Gaming’s most famous mascot distills joyousness in a way that almost defies explanation. Mario isn't an anthropomorphic Siberian husky, he’s a portly, hirsute Italian plumber, and yet he and a collection of simplistic cartoon enemies manage to instill that same fuzzy feeling in their audience over and over again while an endless stream of contemporaries that seem to tick all the same boxes just feel come off as phoney and childish.
Are Mario games genuinely better? Is it quality or merely the illusion of nostalgia? Marketing? Culture? Do these rhetorical questions even matter? The fact remains that despite being superficially not-to-dissimilar from other platformers, the core 3D games are nearly always better, and Super Mario 3D World is a perfect example of this.

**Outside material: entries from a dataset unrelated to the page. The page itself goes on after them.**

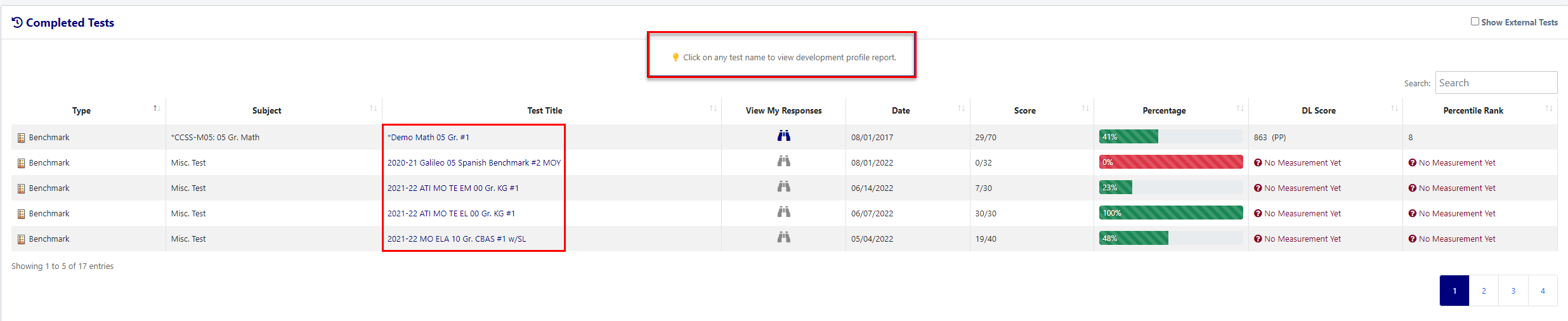1568x321 pixels.
Task: Open 2021-22 MO ELA 10 Gr. CBAS report
Action: [456, 239]
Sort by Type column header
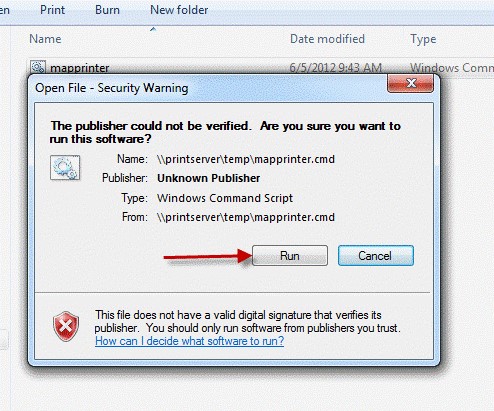This screenshot has width=494, height=411. click(x=423, y=39)
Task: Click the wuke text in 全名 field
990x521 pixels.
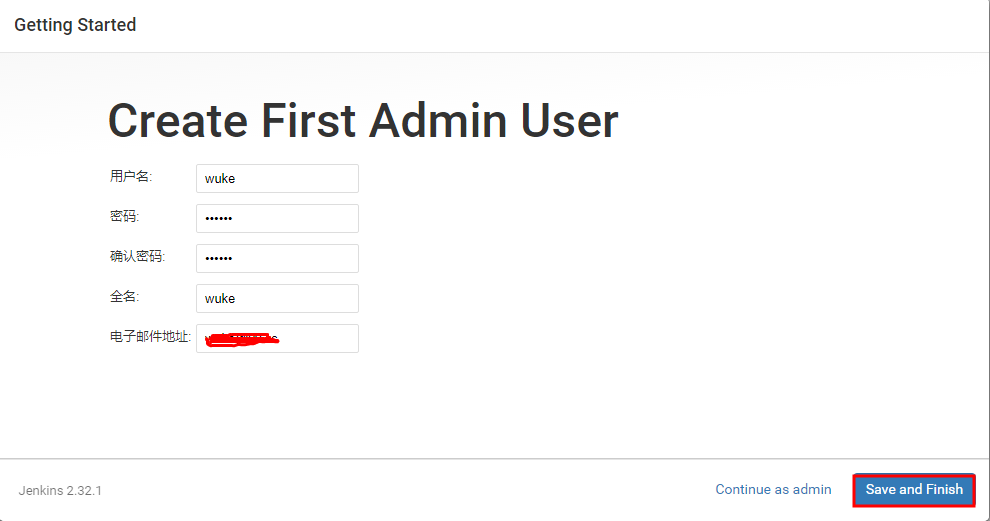Action: pos(220,299)
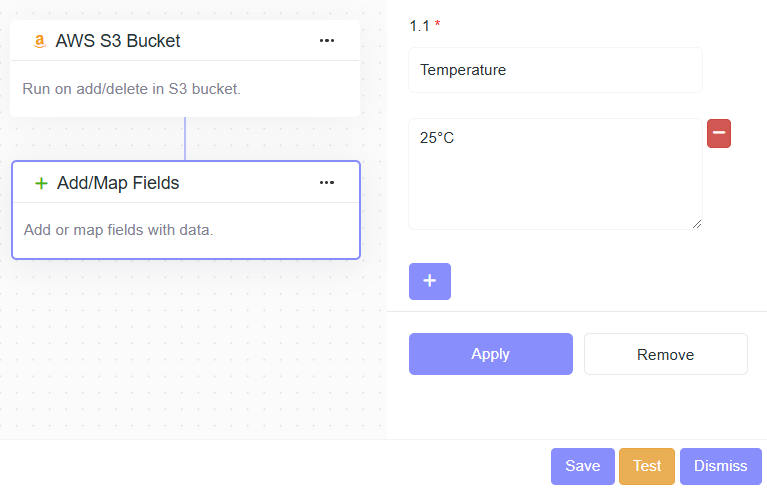Click the 1.1 field label
The image size is (767, 490).
click(420, 25)
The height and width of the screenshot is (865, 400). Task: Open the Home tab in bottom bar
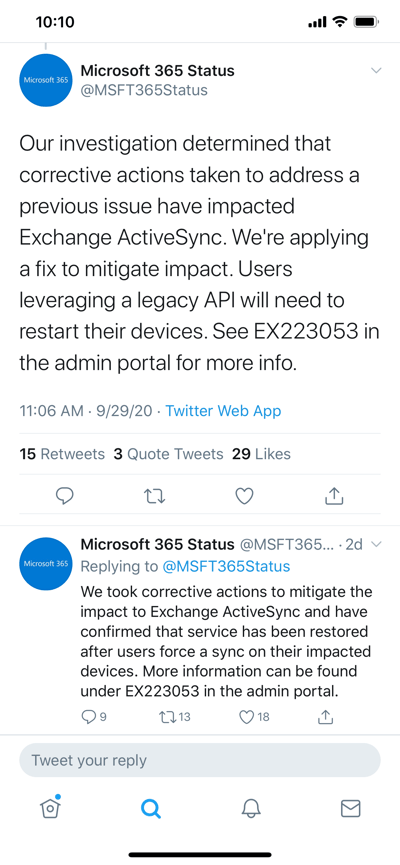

Perfect because, compared to the recent Galaxy titles, which are a tour-de-force of endlessly creative level and graphic design and wear their quality on their fireman-red sleeves, 3D World is bare and restrained. It’s still a beautiful game. The blocks of bold primary colours are as exceptional in HD on the Wii U as they were in 16bit on the Super Nintendo. Mathematically, however, there’s just less going on in any given level. There are fewer enemy types. Fewer platform types and fewer permutations on the ways platforms are arranged in 3D space. While Galaxy sent Mario elatedly spinning between contrasting globes made of cake to enormous toys, 3D World’s levels tend to be formed of basic squares and triangles. Nintendo’s most recent Mario game also tends to stick to stock level types such as beach, fire, ice and grass.
If you were merely to watch footage of gameplay on YouTube, then it would appear that Nintendo had taken a step back with 3D World. In reality, however, its most recent Mario game benefits from these design choices thanks to its multiplayer.
3D World toes the line between cooperative and competitive multiplayer. Four characters are playable: Mario, Luigi, Peach and a Toad. Luigi can jump higher than other characters thanks to his gangly frame and Toad can dash faster. Peach can float on her petticoats for a moment at the peak of a jump and Mario has intermediate stats. Points are scored throughout each level based on coins collected, enemies dispatched and even the height reached on the classic end of level flagpole. A crown is given to the player who accumulates the most points over the course of any given level, and it persists with that player into the next course and absorbs damage much like a big mushroom.
3D World handily outdoes the Galaxy titles in one obvious department, and that’s in its use of power-up items. They are nearly endless, intuitive to use, and provide new unique methods to grab points and finish levels. The moment a player grabs a golden bell and becomes a cat-onesied version of him or herself, the immediate instinct is to run towards walls and ascend them in a flurry of scrambling claws. Another favourite are the double-cherry items, fruits that can clone any character. Picking up the item a second time will grant a second clone. Little looks more comical than a trio of toads dashing around a level in perfect synchronization, only to all miss a jump and drop off level as a group, six little feet flailing.
Just as in the New Super Mario Bros. games, avatars in 3D World are corporeal and can be interacted with. Toad can toss Peach like a sack of potpourri. Luigi can bounce on his more famous brother’s head. One player can get ahead far enough in the level that one or more members of his team are forced to abandon whatever they were doing, most likely collecting coins and trouncing goombas to rack up points to catch up, lest they be bumped into the abyss.
It all makes for the perfect amount of trolling. A team might’ve collected all three green stars, effectively perfecting a level. The victory flagpole is in sight and the one teammate who remains alive is empowered with the perfect perks to enable her to get to the very top of it and grab the maximum amount of points. Not enough points, unfortunately, to place her in first place for the level so instead of winning she wriggles her little tanooki-toes until the Luigi she controls floats over empty space and dies. It sounds mean spirited, but in reality, the levels simply aren’t long enough for this kind of behaviour to be deeply frustrating. A tad annoying, sure, but nobody will be shattering gamepads.
It's an immaculately paced game that doesn’t have any notable low points. Levels range from desperate single room challenges that must be completed in a few seconds, to Sonic The Hedgehog-like sections that possess momentum and feel like a mini-racing game swaddled within a cooperative platformer.
Super Mario 3D World isn’t Galaxy, and those approaching this game as if it were the third instalment in that series will come away disappointed. 3D world is a superbly-crafted game that takes everything that worked about Mario’s most recent 2D outings and refines them for a 3D platform. Highly recommended.